### TASK DIRECTIONS
Set down all of the data again, character for character.

### LISTED ENTRIES
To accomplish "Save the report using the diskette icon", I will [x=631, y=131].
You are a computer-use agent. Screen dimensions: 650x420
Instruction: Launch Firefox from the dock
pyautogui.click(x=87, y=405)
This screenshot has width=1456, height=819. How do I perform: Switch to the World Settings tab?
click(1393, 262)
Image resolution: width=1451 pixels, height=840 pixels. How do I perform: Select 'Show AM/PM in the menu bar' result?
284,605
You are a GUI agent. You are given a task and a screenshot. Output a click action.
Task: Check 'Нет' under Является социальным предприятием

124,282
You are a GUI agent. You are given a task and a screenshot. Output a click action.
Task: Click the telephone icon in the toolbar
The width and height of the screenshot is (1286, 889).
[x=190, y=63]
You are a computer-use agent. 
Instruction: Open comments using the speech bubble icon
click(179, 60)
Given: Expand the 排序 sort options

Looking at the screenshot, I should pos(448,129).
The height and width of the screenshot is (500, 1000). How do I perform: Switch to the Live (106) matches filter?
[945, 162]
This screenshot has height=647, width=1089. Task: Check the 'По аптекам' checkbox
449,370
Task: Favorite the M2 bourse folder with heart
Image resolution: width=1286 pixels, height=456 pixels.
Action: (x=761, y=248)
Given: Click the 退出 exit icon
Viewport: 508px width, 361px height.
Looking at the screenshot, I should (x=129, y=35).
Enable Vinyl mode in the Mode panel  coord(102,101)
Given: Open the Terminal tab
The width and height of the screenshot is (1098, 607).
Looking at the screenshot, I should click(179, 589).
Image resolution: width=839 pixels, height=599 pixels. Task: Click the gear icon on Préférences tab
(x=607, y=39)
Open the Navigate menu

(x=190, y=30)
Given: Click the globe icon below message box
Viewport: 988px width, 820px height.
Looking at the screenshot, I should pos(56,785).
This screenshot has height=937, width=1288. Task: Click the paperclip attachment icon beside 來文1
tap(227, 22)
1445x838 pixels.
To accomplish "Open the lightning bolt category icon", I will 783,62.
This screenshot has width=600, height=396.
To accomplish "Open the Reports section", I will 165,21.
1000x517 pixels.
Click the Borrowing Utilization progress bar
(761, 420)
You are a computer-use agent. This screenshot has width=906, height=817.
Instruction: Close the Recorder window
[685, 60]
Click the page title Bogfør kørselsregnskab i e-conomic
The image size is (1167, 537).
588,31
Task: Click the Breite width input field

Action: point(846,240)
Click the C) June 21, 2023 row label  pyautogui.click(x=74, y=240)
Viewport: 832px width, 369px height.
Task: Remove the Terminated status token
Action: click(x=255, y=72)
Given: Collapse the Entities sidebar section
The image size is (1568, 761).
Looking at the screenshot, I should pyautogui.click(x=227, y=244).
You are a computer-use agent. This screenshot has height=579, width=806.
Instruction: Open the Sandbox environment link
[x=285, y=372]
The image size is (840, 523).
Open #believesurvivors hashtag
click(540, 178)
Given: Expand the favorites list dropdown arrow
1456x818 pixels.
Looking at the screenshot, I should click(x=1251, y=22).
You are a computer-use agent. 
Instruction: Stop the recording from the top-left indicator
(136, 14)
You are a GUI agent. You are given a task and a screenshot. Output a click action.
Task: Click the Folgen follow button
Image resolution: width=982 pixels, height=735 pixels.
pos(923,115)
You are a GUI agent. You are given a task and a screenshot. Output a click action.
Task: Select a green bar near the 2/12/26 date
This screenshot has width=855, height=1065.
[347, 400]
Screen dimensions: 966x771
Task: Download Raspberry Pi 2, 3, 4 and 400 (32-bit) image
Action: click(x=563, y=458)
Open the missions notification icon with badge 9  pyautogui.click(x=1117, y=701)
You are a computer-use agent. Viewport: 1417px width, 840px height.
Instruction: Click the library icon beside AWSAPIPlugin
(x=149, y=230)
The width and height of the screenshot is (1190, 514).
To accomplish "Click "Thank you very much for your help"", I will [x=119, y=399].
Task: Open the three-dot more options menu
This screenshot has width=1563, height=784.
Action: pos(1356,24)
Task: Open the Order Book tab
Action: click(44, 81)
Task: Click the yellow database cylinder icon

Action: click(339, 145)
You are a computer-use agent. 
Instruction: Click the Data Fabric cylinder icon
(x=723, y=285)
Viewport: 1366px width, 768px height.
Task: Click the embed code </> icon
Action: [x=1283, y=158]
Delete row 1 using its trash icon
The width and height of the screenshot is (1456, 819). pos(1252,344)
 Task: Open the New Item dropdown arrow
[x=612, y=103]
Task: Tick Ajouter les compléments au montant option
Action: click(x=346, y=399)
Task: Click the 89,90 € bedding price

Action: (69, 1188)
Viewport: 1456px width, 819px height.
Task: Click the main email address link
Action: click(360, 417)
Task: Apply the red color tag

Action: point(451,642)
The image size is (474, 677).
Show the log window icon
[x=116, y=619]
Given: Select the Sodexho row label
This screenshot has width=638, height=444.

### TASK RESPONSE
To accomplish "Save the report using the diskette icon", I will [x=631, y=131].
You are a computer-use agent. Screen dimensions: 650x420
Instruction: Launch Firefox from the dock
pyautogui.click(x=87, y=405)
This screenshot has width=1456, height=819. How do I perform: Switch to the World Settings tab?
click(1393, 262)
Image resolution: width=1451 pixels, height=840 pixels. How do I perform: Select 'Show AM/PM in the menu bar' result?
284,605
You are a GUI agent. You are given a task and a screenshot. Output a click action.
Task: Check 'Нет' under Является социальным предприятием

124,282
You are a GUI agent. You are given a task and a screenshot. Output a click action.
Task: Click the telephone icon in the toolbar
The width and height of the screenshot is (1286, 889).
[x=190, y=63]
You are a computer-use agent. 
Instruction: Open comments using the speech bubble icon
click(179, 60)
Given: Expand the 排序 sort options

Looking at the screenshot, I should pos(448,129).
The height and width of the screenshot is (500, 1000). How do I perform: Switch to the Live (106) matches filter?
[945, 162]
This screenshot has height=647, width=1089. Task: Check the 'По аптекам' checkbox
449,370
Task: Favorite the M2 bourse folder with heart
Image resolution: width=1286 pixels, height=456 pixels.
Action: (x=761, y=248)
Given: Click the 退出 exit icon
Viewport: 508px width, 361px height.
Looking at the screenshot, I should (x=129, y=35).
Enable Vinyl mode in the Mode panel  coord(102,101)
Given: Open the Terminal tab
The width and height of the screenshot is (1098, 607).
Looking at the screenshot, I should click(179, 589).
Image resolution: width=839 pixels, height=599 pixels. Task: Click the gear icon on Préférences tab
(x=607, y=39)
Open the Navigate menu

(x=190, y=30)
Given: Click the globe icon below message box
Viewport: 988px width, 820px height.
Looking at the screenshot, I should pos(56,785).
This screenshot has height=937, width=1288. Task: Click the paperclip attachment icon beside 來文1
tap(227, 22)
1445x838 pixels.
To accomplish "Open the lightning bolt category icon", I will 783,62.
This screenshot has width=600, height=396.
To accomplish "Open the Reports section", I will 165,21.
1000x517 pixels.
Click the Borrowing Utilization progress bar
(761, 420)
You are a computer-use agent. This screenshot has width=906, height=817.
Instruction: Close the Recorder window
[685, 60]
Click the page title Bogfør kørselsregnskab i e-conomic
The image size is (1167, 537).
588,31
Task: Click the Breite width input field

Action: point(846,240)
Click the C) June 21, 2023 row label  pyautogui.click(x=74, y=240)
Viewport: 832px width, 369px height.
Task: Remove the Terminated status token
Action: click(x=255, y=72)
Given: Collapse the Entities sidebar section
The image size is (1568, 761).
Looking at the screenshot, I should pyautogui.click(x=227, y=244).
You are a computer-use agent. This screenshot has height=579, width=806.
Instruction: Open the Sandbox environment link
[x=285, y=372]
The image size is (840, 523).
Open #believesurvivors hashtag
click(540, 178)
Given: Expand the favorites list dropdown arrow
1456x818 pixels.
Looking at the screenshot, I should click(x=1251, y=22).
You are a computer-use agent. 
Instruction: Stop the recording from the top-left indicator
(136, 14)
You are a GUI agent. You are given a task and a screenshot. Output a click action.
Task: Click the Folgen follow button
Image resolution: width=982 pixels, height=735 pixels.
pos(923,115)
You are a GUI agent. You are given a task and a screenshot. Output a click action.
Task: Select a green bar near the 2/12/26 date
This screenshot has width=855, height=1065.
[347, 400]
Screen dimensions: 966x771
Task: Download Raspberry Pi 2, 3, 4 and 400 (32-bit) image
Action: click(x=563, y=458)
Open the missions notification icon with badge 9  pyautogui.click(x=1117, y=701)
You are a computer-use agent. Viewport: 1417px width, 840px height.
Instruction: Click the library icon beside AWSAPIPlugin
(x=149, y=230)
The width and height of the screenshot is (1190, 514).
To accomplish "Click "Thank you very much for your help"", I will [x=119, y=399].
Task: Open the three-dot more options menu
This screenshot has width=1563, height=784.
Action: pos(1356,24)
Task: Open the Order Book tab
Action: click(44, 81)
Task: Click the yellow database cylinder icon

Action: click(339, 145)
You are a computer-use agent. 
Instruction: Click the Data Fabric cylinder icon
(x=723, y=285)
Viewport: 1366px width, 768px height.
Task: Click the embed code </> icon
Action: [x=1283, y=158]
Delete row 1 using its trash icon
The width and height of the screenshot is (1456, 819). pos(1252,344)
 Task: Open the New Item dropdown arrow
[x=612, y=103]
Task: Tick Ajouter les compléments au montant option
Action: click(x=346, y=399)
Task: Click the 89,90 € bedding price

Action: (69, 1188)
Viewport: 1456px width, 819px height.
Task: Click the main email address link
Action: click(360, 417)
Task: Apply the red color tag

Action: point(451,642)
The image size is (474, 677).
Show the log window icon
[x=116, y=619]
Given: Select the Sodexho row label
This screenshot has width=638, height=444.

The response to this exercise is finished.